In last week’s column I described the low pressure system and extremely humid atmospheric moisture levels that were forecast to slide westward along the Gulf Coast from Florida, and which ultimately produced the record rains and massive flooding. 

Early last week when I wrote that column, computer weather models were predicting that extreme rains were most likely to fall to our east and our south. I mentioned that a shift of 100 miles in those predictions could make the difference between us getting a couple of inches of rain and ten inches.

As the week wore on, forecasters continued to shift the predicted bullseye for heavy rain to the west, eventually posting flash flood watches for the affected areas.

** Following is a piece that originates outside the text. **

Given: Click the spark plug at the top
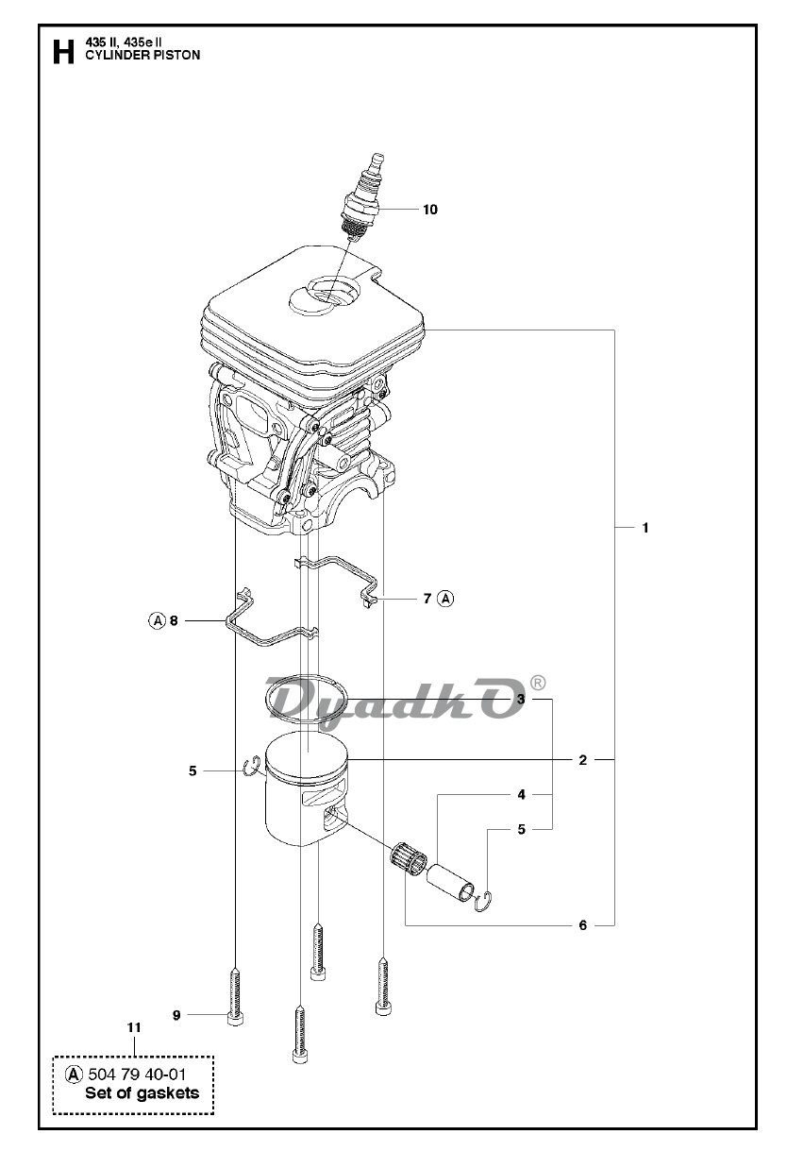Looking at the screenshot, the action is [x=366, y=197].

As it turned out, rain totals in and around Picayune and Carriere were generally from just under two inches up to almost four inches for Thursday through Friday. The heaviest rain bands came as close as Franklinton, Louisiana, a mere 40 miles as the crow flies from us, where ten inches of rain fell.

By Sunday the low-pressure system that brought all of this rain and misery to Louisiana had drifted west into Texas and become part of a stationary front that stretched from that state north into the Great Lakes region. Meanwhile, the semitropical Bermuda High Pressure Ridge began nosing westward from the Atlantic into the Gulf of Mexico and the Gulf states.

The Bermuda High will be the dominant weather system affecting our weather this week. That means warm and humid with weak southerly breezes coming off the Gulf. Along with this pattern will come widely scattered to scattered afternoon and evening showers and thunderstorms. It’s impossible to know exactly where those showers will occur. The chances that it will rain where you are on any particular afternoon this week are about the same as, or just a little less than, your chances of getting tails when flipping a coin. 

In other words, after last week’s unusual weather, summer monotony returns for this week.